毎年、CWに合わせて家族など無償の介護者(以下ケアラー)の実態が報告されるが、現在、全英にケアラーは600万人。成人の8人に1人がケアラーだ。約6割が女性。週50時間以上のケアを担っている人が125万人。60歳以上のケアラーが150万人。ケアラーの働きは総額1190万ポンドに相当するが、ケアラー手当は週55.55ポンドで、1時間あたりに換算すると1.59ポンド。ケアラーの8割が、連立内閣の社会保障費削減方針に不安を感じている。また、この削減方針によって、国内17万5000人と言われるヤング・ケアラーへの支援までがカットされ始めている。
 そんな中、今年のCWでは去年よりも30%も多い1700の地方組織がイベントを行ったという。

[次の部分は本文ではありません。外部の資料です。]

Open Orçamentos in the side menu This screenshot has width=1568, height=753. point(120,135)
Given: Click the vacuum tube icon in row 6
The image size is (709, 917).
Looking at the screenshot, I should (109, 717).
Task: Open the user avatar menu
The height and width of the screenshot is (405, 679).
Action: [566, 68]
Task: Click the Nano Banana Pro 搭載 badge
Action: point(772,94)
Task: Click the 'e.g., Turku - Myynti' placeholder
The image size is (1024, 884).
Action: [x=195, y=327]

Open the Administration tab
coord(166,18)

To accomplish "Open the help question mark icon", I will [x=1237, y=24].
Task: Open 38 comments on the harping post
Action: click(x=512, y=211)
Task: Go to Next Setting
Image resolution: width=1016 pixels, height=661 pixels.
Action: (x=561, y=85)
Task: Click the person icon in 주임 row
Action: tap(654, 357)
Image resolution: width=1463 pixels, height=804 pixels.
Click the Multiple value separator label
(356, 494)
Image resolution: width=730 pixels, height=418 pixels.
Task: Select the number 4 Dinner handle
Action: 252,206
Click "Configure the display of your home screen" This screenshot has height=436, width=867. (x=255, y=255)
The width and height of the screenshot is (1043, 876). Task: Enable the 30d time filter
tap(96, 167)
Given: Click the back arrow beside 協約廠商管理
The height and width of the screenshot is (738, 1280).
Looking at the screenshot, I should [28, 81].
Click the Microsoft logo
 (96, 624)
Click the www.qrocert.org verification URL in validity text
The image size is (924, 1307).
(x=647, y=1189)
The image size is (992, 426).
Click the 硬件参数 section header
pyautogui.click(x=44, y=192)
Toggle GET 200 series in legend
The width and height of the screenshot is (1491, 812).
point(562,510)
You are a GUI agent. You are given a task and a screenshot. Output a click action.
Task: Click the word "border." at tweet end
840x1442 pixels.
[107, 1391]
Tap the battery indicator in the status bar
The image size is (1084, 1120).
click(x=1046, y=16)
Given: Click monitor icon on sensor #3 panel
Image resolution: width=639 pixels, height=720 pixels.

官邸での首相とケアラーの面談もCWの恒例行事だ。レセプションで挨拶したキャメロン首相は「皆さんは望んでケアラーになったわけじゃない。天使でもない。介護をしていると罪悪感や自己嫌悪やフラストレーションやストレスで精神的にも疲れ果てる。私も重い障害のある息子をケアした経験から分かる」と、理解と共感を示した。その上で、レスパイトに予算を組んだことを強調し、政府が取り組む課題として介護費用対効果パフォーマンス向上、官僚主義を排しケアを個別化することなどを挙げた。そして政府だけですべてができるわけではない、と改めて支援チャリティに協力を求めた。
 初めて当欄で取り上げたのは2007年だが、今年はガーディアン紙が特集記事を組み、BBCも特番を作るなど、CWもすっかり国民的行事として定着してきたようだ。
 今年のテーマは「ケアラーたちの本当の顔」。この、ちょっと不思議なテーマのココロはCWの公式サイトで、「“身勝手な豚”の介護ガイド(the Selfish Pig’s Guide to Caring)」という本の著者ヒュー・マリオット氏が本の主人公に語らせている。(右ページに全文の仮訳を掲載)なお、マリオット氏はハンチントン病の妻の介護をするケアラー。当該ページのイラストでは、語り手の豚の手に「なんでボクが?」と書かれたプラカードがある。